Aykanat N. E. B. , KAÇAR S. , KARAKAYA Ş. , ŞAHİNTÜRK V.

PHARMACOLOGICAL REPORTS, cilt.72, sa.1, ss.199-207, 2020 (SCI İndekslerine Giren Dergi) identifier identifier identifier

  • Yayın Türü: Makale / Tam Makale
  • Cilt numarası: 72 Konu: 1
  • Basım Tarihi: 2020
  • Doi Numarası: 10.1007/s43440-019-00040-x
  • Dergi Adı: PHARMACOLOGICAL REPORTS
  • Sayfa Sayıları: ss.199-207

Özet

Background 14 million people are diagnosed with new cancer and approximately 8 million people die from cancer every year. Hepatocellular carcinoma is the most common type of liver cancer and covers almost 5-6% of cancer deaths worldwide. Silybum marianum, a plant that contains silymarin, has been used traditionally in the treatment of liver diseases for centuries. The antioxidant, anti-inflammatory and anti-fibrotic anti-cancer properties of silymarin have been demonstrated in several studies in vivo and in vitro. The Slit/Robo signaling pathway plays a role in many processes such as neurogenesis, angiogenesis, cell proliferation, cell movement, cancer progression, cell invasion, migration and metastasis. In this study, we aimed to investigate the effects of silymarin on HepG2 Hepatocellular carcinoma cells on Slit-2/Robo-1 signaling pathway and CXCR-4 which plays a role in the metastasis process. Methods HepG2 Hepatocellular carcinoma cells were used in the study. Different doses of silymarin's effect on HepG2 cells were observed by hematoxylin and eosin staining. Immunoblotting techniques were used to test the expression of Slit-2/Robo-1 and CXCR4 protein level.
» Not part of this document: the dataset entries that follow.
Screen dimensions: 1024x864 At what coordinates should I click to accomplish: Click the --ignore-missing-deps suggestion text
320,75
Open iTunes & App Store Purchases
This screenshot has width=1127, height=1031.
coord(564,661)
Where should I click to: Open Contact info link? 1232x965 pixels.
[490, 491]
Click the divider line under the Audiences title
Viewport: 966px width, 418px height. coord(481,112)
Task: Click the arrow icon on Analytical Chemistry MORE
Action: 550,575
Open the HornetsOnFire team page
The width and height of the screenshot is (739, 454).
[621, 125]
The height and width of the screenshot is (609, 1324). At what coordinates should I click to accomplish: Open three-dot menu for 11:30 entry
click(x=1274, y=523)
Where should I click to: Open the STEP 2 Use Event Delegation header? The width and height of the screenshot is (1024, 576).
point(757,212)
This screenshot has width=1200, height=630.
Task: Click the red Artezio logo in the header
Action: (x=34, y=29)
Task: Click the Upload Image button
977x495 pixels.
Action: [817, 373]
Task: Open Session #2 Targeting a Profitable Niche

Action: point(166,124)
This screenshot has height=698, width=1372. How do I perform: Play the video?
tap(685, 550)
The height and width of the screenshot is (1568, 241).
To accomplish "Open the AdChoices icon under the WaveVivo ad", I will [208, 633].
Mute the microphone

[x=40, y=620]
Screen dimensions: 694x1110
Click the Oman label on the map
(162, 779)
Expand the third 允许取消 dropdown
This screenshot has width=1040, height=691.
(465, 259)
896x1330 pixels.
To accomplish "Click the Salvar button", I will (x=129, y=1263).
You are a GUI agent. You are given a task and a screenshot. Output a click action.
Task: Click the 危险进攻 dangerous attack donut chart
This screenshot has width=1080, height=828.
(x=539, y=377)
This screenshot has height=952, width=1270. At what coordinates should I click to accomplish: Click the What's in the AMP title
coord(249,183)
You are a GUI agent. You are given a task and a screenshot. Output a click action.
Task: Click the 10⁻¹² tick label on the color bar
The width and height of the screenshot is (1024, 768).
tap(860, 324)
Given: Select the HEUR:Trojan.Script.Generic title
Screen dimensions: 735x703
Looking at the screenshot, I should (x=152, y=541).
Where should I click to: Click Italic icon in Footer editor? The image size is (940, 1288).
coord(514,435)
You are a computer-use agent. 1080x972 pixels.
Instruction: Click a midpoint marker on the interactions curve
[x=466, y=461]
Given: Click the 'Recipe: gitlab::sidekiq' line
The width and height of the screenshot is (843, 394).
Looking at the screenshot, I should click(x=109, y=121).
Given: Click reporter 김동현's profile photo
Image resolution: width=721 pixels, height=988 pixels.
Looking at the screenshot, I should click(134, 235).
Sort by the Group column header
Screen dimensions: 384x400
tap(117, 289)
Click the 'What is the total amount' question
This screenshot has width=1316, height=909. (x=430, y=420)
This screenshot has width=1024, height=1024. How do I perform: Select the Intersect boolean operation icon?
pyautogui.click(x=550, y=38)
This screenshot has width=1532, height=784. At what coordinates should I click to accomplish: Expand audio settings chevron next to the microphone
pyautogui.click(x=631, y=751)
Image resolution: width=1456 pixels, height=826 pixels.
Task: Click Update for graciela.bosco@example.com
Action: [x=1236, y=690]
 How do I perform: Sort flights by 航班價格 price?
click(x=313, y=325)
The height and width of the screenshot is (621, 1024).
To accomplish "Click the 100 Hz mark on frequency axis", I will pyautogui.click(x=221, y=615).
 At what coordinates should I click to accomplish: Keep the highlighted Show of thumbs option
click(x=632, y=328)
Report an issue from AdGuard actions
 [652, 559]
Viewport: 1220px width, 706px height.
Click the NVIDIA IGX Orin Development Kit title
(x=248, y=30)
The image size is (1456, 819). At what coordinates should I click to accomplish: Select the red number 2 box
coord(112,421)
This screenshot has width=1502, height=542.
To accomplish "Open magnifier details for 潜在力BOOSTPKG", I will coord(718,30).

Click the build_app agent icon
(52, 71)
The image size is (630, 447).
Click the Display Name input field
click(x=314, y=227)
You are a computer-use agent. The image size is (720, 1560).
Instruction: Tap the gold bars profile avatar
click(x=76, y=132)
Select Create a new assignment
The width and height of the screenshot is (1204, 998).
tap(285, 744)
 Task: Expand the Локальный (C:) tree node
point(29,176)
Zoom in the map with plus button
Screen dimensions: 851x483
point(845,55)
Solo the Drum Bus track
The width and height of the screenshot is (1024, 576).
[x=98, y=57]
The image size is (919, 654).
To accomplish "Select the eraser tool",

Immunocytochemistry was used to visualize the localization of Slit-2/Robo-1 and CXCR4 protein within the cells. Results Silymarin caused apoptosis in HepG2 cells, decreased the level of CXCR-4 protein dose-dependently, and decreased the Slit-2/Robo-1 protein level at low doses and increased it at high doses. Conclusions Silymarin doses showed anti-carcinogenic, anti-metastatic and apoptotic effects in a dose-dependent manner on HepG2 cells through the Slit-2/Robo-1 pathway.